Obama did not bring up Saudi Arabia's human rights record with Abdullah, despite pleas from a number of lawmakers and Human Rights Watch, which says a new Saudi terrorism law and a series of related royal decrees "appear to criminalize virtually all dissident thought or expression as terrorism."

White House officials said the administration routinely raises human rights complaints with Saudi officials and that Obama on Saturday will present a State Department International Women of Courage award to Maha Abdulla Al Muneef, who founded the National Family Safety Program in 2005 – the first organization in the country to address domestic violence and child abuse.

Obama met with Abdullah, who was breathing with the aid of an oxygen tank, for two hours at Rawdat Khuraim, the king's private desert encampment about 90 northeast of the capital.

Despite the breathing assistance, White House officials said the king was fully engaged in a "vigorous" discussion and appeared to be in good spirits.

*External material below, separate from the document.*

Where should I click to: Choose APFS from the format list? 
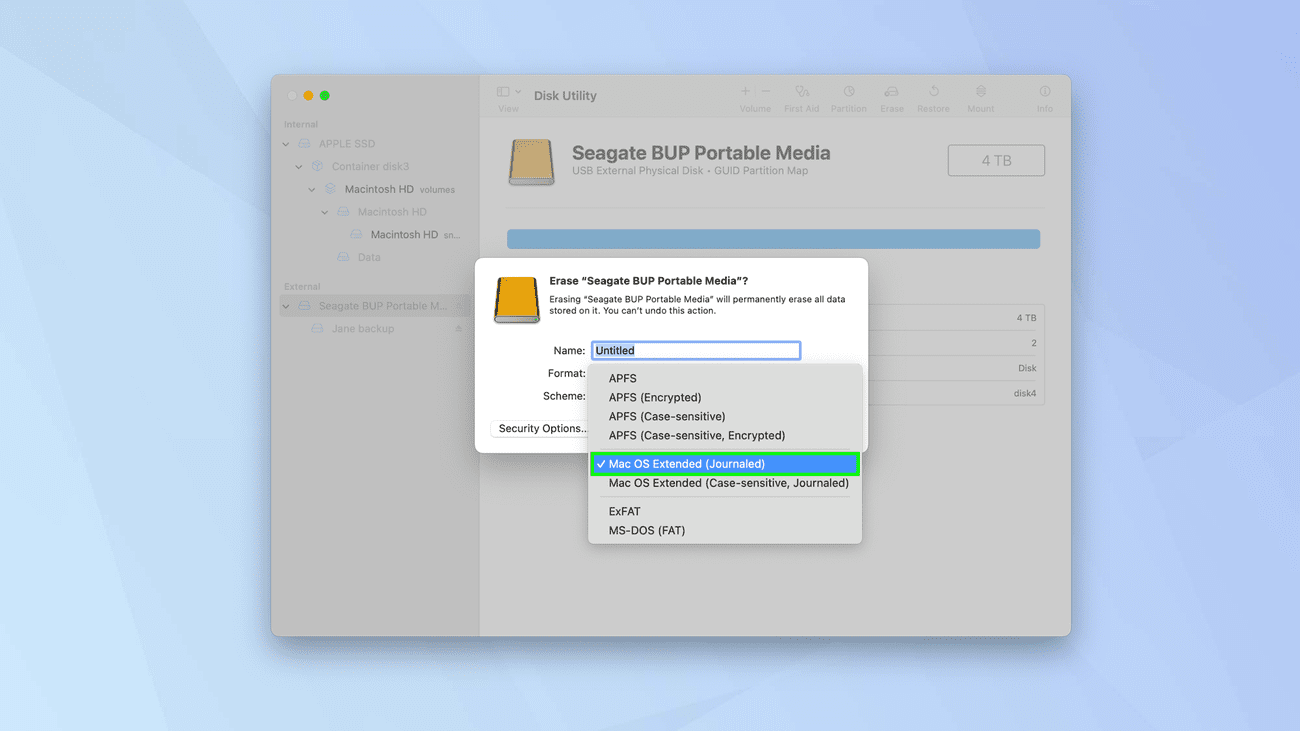622,378
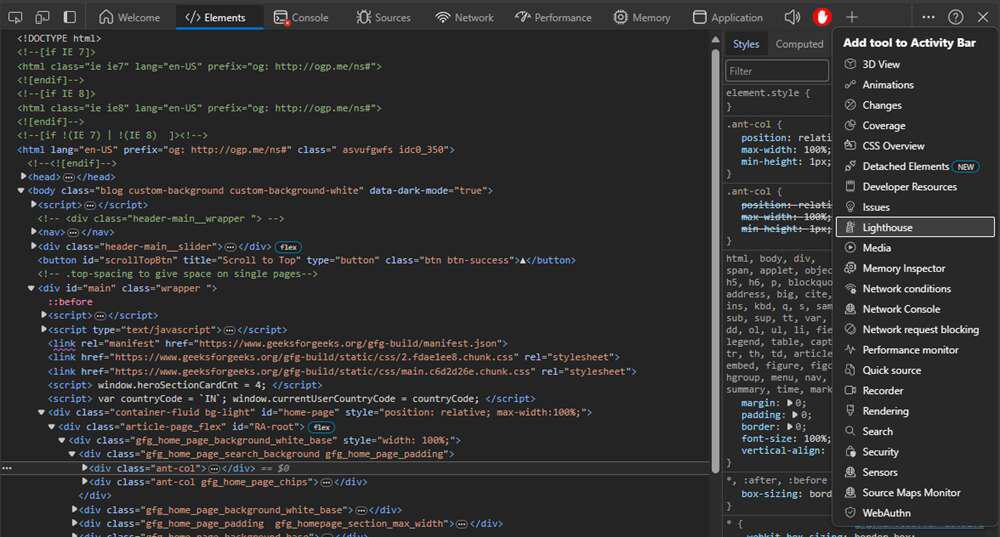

Obama's Marine One helicopter kicked up a blast of sand as he arrived. The president walked through a row of military guards to a lavish meeting room with gilded chairs, upholstered walls and jeweled chandeliers.

Obama and King Abdullah sat at the far end in armchairs next to each other, their translators behind them. Secretary of State John Kerry, U.S. Ambassador Joseph Westphal and National Security Adviser Susan Rice sat on couches to Obama's right. An elaborate spread of sweets, including chocolates known as patchi, were on coffee tables in front of them.

Administration officials said Obama sought to reassure Abdullah – who doesn't trust Iran and is alarmed over the prospect of a U.S.-Iranian rapprochement – that the U.S. is determined to prevent the country from obtaining a nuclear weapon, but he has no illusions about Tehran.

"Even as we are pursuing the nuclear agreement with the Iranians, our concern about other Iranian behavior in the region _ its support for Assad, its support for Hezbollah, its destabilizing actions in Yemen and the Gulf _ that those concerns remain constant," Rhodes said. "We're not in any way negotiating those issues in the nuclear talks."

Obama will head back to Washington on Saturday after a weeklong trip that included meetings with European allies over the crisis in Ukraine.

But the highlight of the trip, Rhodes said, was Obama's 50-minute audience with Pope Francis at Vatican City.

"That sense of trying to help bring hope to the hopeless places I think was something that the president found very moving in his conversation with the pope," Rhodes said.